▸ Task statement:
Copy each of the rows below word for word, omitting the pictures.
-- start Working data --
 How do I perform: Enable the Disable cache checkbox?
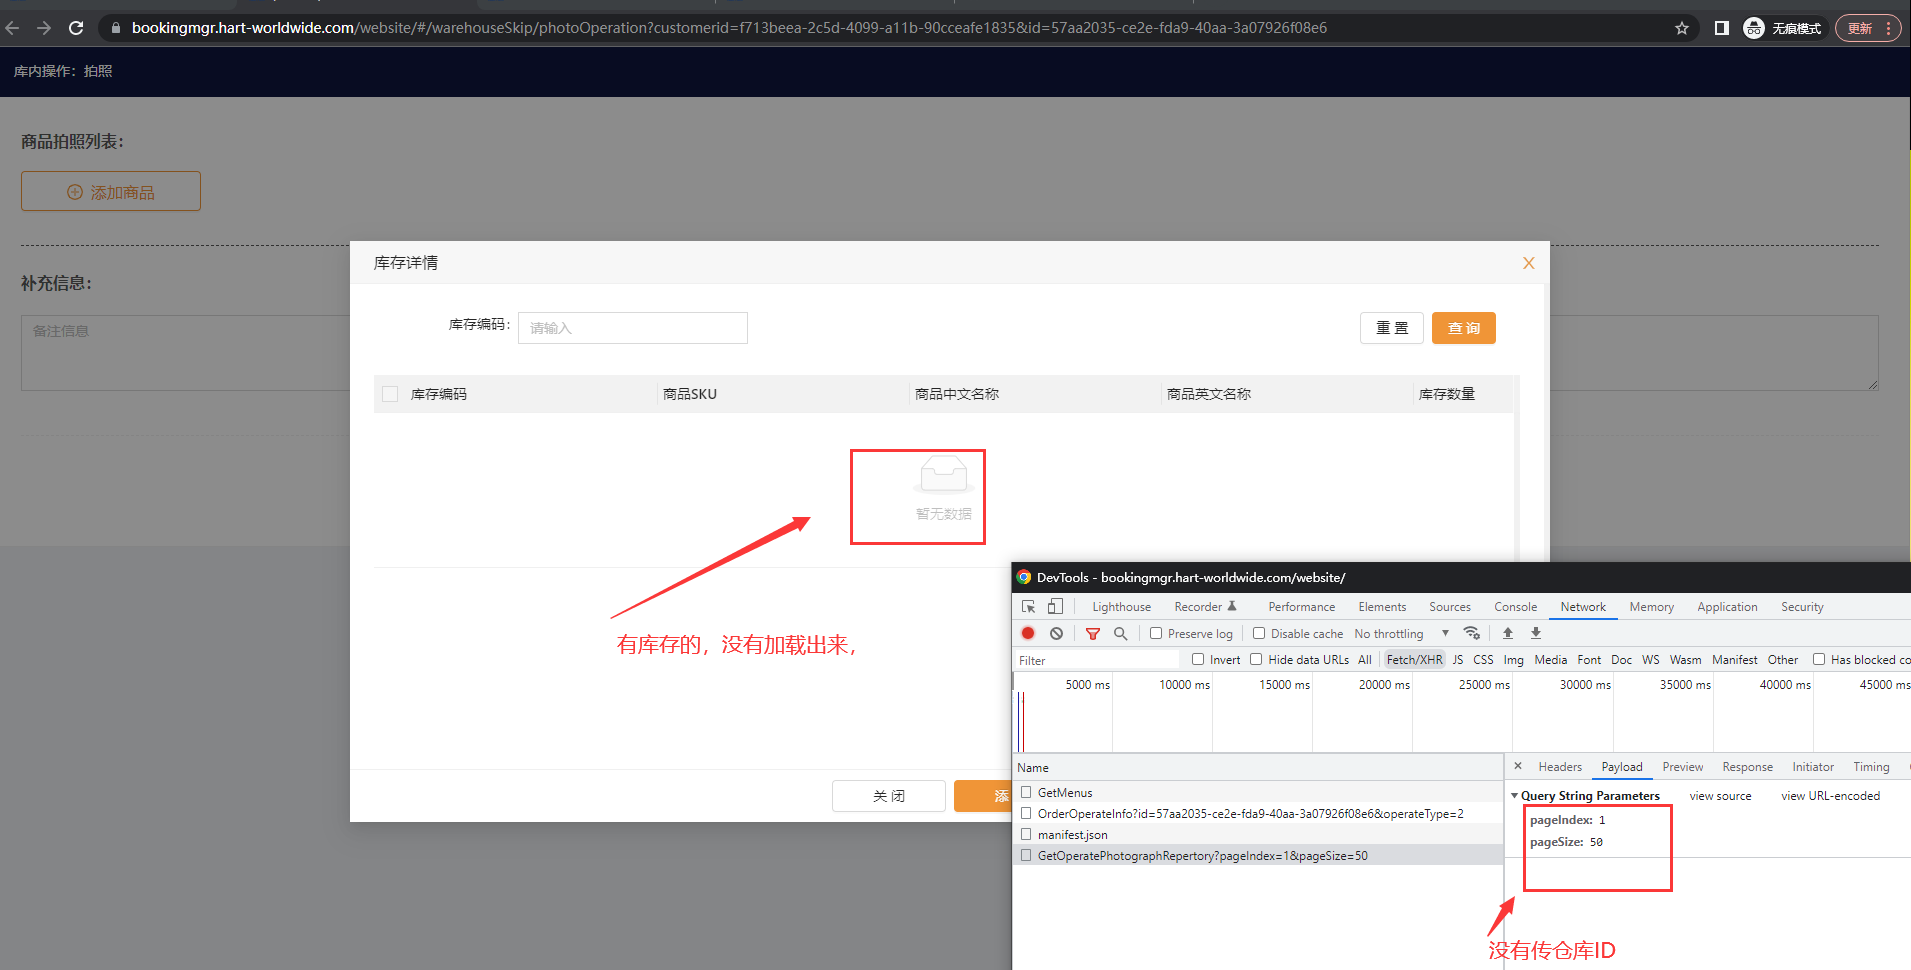point(1259,633)
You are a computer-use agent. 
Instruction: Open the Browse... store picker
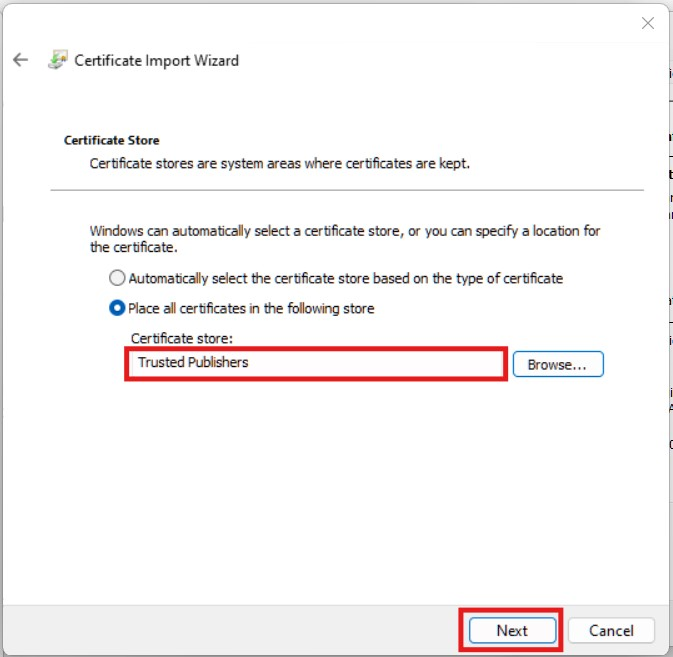[x=558, y=364]
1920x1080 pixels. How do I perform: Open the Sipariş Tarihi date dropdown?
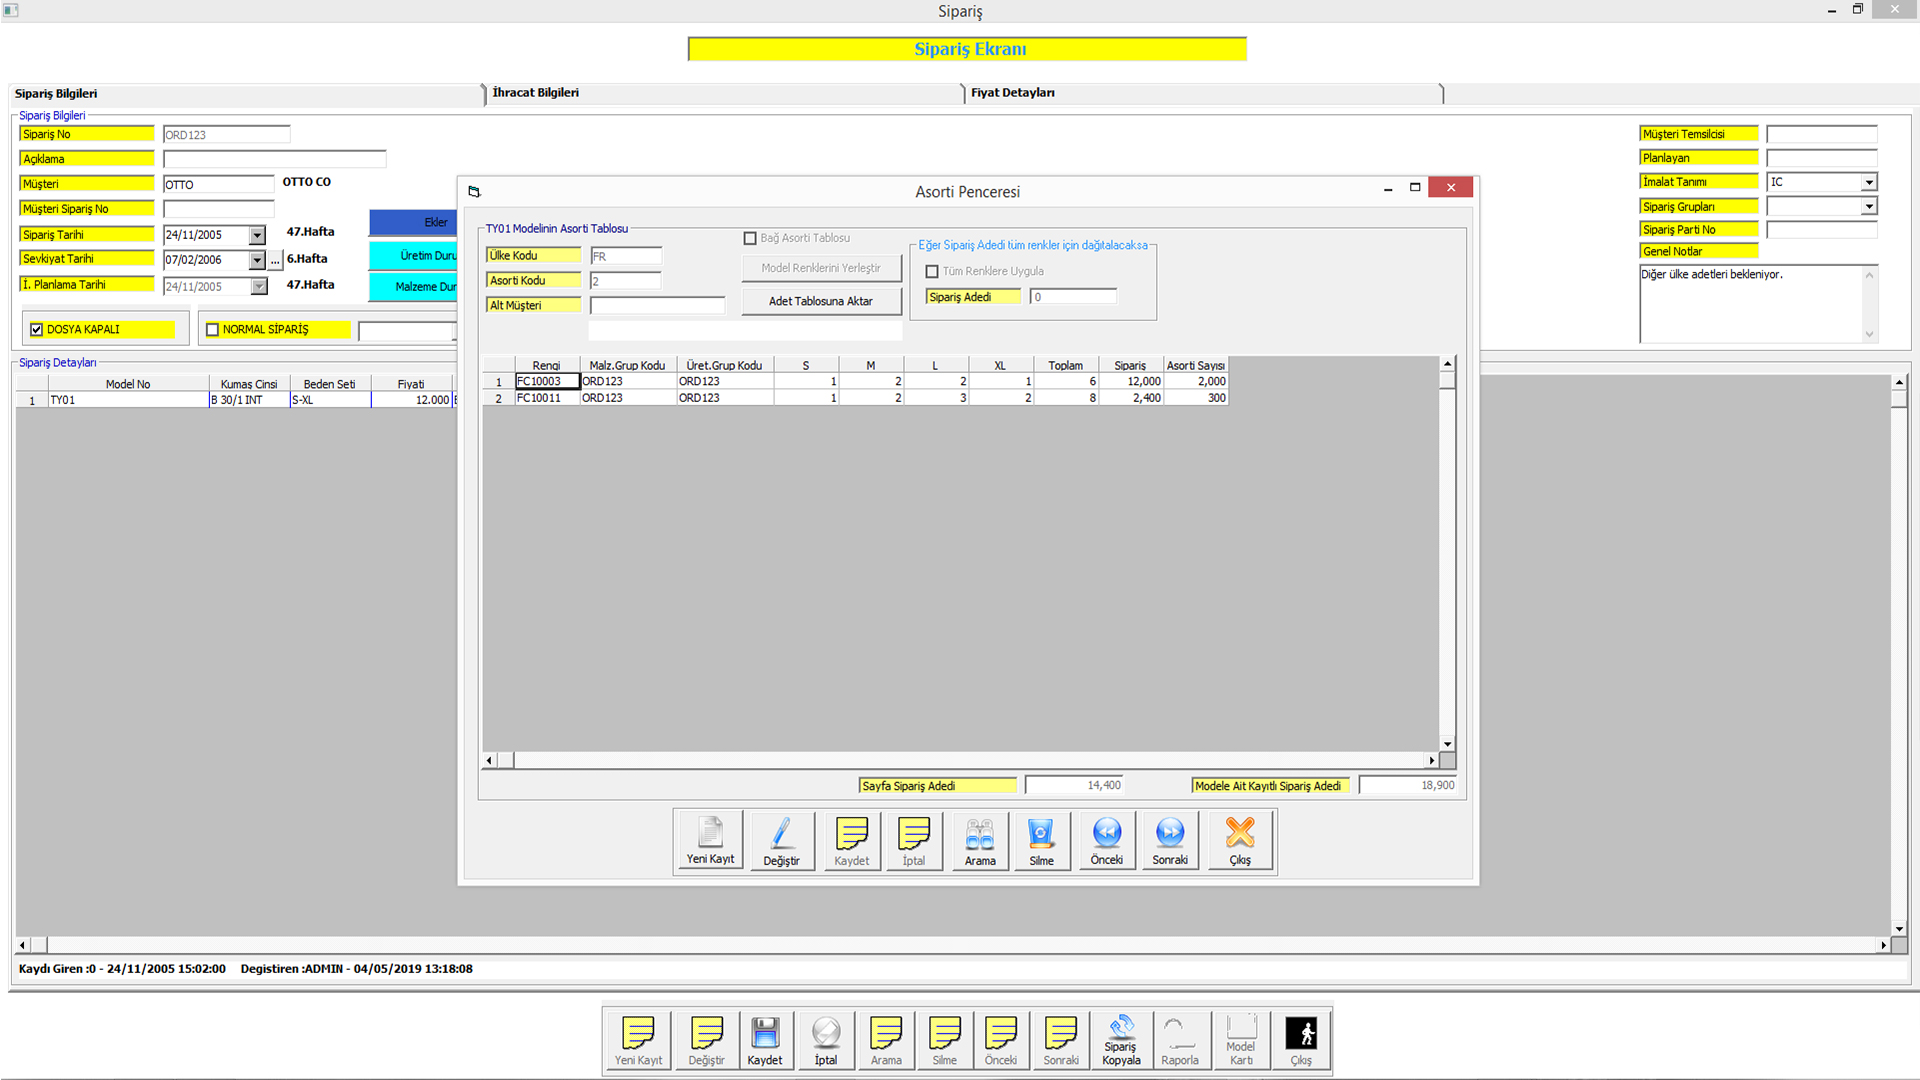coord(257,235)
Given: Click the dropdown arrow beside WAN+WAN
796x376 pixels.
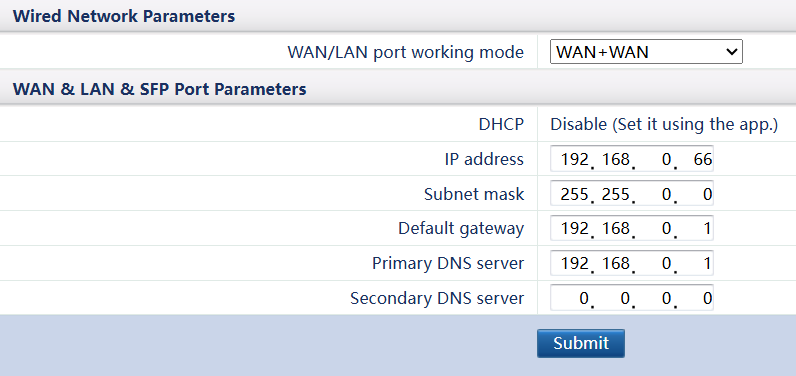Looking at the screenshot, I should [731, 52].
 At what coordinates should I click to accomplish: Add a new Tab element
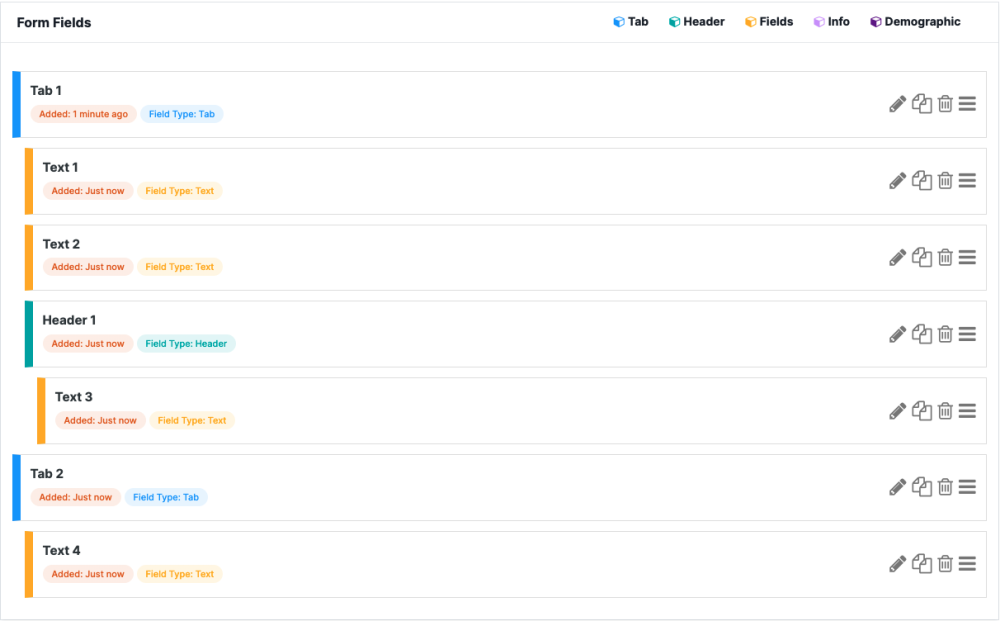click(631, 21)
-- end Working data --
▸ Solution to this task:
 How do I perform: Enable the Disable cache checkbox?
point(1259,633)
You are a computer-use agent. 
Instruction: Open the Browse... store picker
[x=558, y=364]
1920x1080 pixels. How do I perform: Open the Sipariş Tarihi date dropdown?
coord(257,235)
Given: Click the dropdown arrow beside WAN+WAN
796x376 pixels.
Looking at the screenshot, I should [731, 52].
 At what coordinates should I click to accomplish: Add a new Tab element
click(631, 21)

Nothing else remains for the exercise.